Problem description = Reproduce the lines of the records from the one containing "I will point(1088,428)." through the one containing "Action: (x=838, y=68)", with both of those lines included.

Records supplied =
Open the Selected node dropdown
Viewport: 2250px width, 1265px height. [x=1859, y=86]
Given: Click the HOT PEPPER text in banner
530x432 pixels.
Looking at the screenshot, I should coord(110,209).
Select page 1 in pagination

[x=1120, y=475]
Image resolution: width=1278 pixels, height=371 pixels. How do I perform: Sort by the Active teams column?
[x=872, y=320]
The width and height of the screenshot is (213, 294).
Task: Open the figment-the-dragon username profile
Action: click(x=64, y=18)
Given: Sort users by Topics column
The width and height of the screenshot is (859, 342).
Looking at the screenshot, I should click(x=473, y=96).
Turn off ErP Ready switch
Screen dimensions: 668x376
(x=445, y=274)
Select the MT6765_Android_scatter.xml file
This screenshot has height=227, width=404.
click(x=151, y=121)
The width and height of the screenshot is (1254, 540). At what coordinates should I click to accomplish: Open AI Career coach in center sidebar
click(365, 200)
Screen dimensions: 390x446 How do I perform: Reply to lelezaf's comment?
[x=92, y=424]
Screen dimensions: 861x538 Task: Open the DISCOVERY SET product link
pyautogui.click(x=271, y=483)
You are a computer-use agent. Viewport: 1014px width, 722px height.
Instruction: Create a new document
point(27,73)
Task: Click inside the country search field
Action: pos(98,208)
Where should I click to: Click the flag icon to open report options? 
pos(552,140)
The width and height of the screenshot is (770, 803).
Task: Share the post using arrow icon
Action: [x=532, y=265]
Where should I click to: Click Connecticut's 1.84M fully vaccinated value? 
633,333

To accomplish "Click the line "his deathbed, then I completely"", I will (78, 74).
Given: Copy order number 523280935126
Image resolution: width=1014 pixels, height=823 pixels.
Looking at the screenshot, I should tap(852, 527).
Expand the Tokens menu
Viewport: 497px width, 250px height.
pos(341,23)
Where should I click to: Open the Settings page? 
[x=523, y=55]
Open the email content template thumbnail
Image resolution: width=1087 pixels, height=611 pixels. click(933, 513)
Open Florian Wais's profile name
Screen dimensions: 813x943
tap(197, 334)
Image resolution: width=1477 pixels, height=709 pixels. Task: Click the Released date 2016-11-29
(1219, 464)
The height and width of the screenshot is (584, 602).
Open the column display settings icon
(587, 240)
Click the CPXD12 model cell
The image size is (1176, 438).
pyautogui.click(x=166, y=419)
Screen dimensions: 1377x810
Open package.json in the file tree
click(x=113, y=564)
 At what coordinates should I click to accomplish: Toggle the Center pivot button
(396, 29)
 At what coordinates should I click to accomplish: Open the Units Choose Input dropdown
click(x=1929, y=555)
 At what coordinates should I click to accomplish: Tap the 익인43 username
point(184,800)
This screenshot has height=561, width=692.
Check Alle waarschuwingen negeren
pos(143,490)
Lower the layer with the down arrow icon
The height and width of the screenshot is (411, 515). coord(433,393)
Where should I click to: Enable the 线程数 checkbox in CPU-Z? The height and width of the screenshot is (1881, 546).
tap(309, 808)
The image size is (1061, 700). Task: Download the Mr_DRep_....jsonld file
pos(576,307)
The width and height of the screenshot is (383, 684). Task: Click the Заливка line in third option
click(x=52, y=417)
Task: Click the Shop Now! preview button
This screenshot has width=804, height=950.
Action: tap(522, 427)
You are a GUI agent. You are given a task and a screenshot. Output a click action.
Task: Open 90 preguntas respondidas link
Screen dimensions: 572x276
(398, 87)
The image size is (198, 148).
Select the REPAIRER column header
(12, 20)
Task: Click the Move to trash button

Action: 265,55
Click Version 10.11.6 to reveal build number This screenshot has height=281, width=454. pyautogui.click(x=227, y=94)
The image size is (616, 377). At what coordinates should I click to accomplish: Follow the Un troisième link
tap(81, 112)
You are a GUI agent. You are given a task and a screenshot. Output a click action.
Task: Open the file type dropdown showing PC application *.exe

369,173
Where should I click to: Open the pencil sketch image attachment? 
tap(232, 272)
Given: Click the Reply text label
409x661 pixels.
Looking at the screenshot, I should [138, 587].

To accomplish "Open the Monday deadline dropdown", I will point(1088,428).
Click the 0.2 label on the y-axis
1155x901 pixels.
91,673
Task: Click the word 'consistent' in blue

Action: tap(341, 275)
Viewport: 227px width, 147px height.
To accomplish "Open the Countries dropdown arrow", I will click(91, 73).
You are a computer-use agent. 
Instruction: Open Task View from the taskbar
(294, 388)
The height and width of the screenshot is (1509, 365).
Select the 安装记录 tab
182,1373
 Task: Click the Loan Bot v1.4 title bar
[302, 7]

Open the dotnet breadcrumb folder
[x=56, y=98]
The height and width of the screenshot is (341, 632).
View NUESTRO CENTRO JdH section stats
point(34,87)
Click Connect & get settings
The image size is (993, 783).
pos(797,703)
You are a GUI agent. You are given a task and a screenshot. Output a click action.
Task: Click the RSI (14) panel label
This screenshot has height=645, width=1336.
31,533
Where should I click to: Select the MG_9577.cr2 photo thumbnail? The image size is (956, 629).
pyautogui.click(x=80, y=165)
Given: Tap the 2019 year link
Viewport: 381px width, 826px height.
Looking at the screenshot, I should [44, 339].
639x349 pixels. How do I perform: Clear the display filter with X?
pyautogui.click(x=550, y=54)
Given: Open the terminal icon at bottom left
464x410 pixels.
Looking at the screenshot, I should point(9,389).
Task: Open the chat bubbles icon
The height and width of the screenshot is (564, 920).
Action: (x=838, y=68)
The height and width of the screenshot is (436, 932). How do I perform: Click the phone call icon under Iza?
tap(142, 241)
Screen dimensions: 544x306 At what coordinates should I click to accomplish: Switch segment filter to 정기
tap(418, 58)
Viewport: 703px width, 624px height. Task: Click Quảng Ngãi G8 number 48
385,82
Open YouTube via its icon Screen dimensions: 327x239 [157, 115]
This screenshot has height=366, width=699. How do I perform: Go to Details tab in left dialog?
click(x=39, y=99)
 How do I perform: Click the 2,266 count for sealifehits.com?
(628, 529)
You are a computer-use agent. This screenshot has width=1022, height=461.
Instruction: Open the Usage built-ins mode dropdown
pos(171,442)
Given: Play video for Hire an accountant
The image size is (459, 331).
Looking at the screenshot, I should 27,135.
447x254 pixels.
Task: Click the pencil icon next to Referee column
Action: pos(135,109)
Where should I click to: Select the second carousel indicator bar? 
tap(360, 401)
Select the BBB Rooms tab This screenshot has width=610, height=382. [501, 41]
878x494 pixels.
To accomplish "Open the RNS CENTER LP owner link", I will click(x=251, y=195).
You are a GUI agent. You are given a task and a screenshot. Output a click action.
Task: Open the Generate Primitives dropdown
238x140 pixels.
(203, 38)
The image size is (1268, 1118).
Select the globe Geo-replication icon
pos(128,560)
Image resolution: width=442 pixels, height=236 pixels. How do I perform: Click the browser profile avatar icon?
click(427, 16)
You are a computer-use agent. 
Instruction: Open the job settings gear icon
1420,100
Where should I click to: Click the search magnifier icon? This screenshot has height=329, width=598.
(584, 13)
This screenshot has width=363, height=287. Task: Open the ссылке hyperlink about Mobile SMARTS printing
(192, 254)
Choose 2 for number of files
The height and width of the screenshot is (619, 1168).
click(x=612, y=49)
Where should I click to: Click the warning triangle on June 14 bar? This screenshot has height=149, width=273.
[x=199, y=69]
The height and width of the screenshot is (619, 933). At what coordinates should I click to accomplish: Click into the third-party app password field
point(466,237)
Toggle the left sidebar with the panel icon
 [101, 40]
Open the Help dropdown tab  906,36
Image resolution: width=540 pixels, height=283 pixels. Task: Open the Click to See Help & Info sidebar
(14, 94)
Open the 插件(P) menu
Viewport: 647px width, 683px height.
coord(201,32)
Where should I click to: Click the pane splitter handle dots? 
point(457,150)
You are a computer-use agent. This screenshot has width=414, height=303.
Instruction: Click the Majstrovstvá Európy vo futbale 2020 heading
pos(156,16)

Solution for this exercise =
To accomplish "Open the Monday deadline dropdown", I will point(1088,428).
Click the 0.2 label on the y-axis
1155x901 pixels.
91,673
Task: Click the word 'consistent' in blue

Action: tap(341, 275)
Viewport: 227px width, 147px height.
To accomplish "Open the Countries dropdown arrow", I will click(91, 73).
You are a computer-use agent. 
Instruction: Open Task View from the taskbar
(294, 388)
The height and width of the screenshot is (1509, 365).
Select the 安装记录 tab
182,1373
 Task: Click the Loan Bot v1.4 title bar
[302, 7]

Open the dotnet breadcrumb folder
[x=56, y=98]
The height and width of the screenshot is (341, 632).
View NUESTRO CENTRO JdH section stats
point(34,87)
Click Connect & get settings
The image size is (993, 783).
pos(797,703)
You are a GUI agent. You are given a task and a screenshot. Output a click action.
Task: Click the RSI (14) panel label
This screenshot has height=645, width=1336.
31,533
Where should I click to: Select the MG_9577.cr2 photo thumbnail? The image size is (956, 629).
pyautogui.click(x=80, y=165)
Given: Tap the 2019 year link
Viewport: 381px width, 826px height.
Looking at the screenshot, I should [44, 339].
639x349 pixels. How do I perform: Clear the display filter with X?
pyautogui.click(x=550, y=54)
Given: Open the terminal icon at bottom left
464x410 pixels.
Looking at the screenshot, I should point(9,389).
Task: Open the chat bubbles icon
The height and width of the screenshot is (564, 920).
Action: (x=838, y=68)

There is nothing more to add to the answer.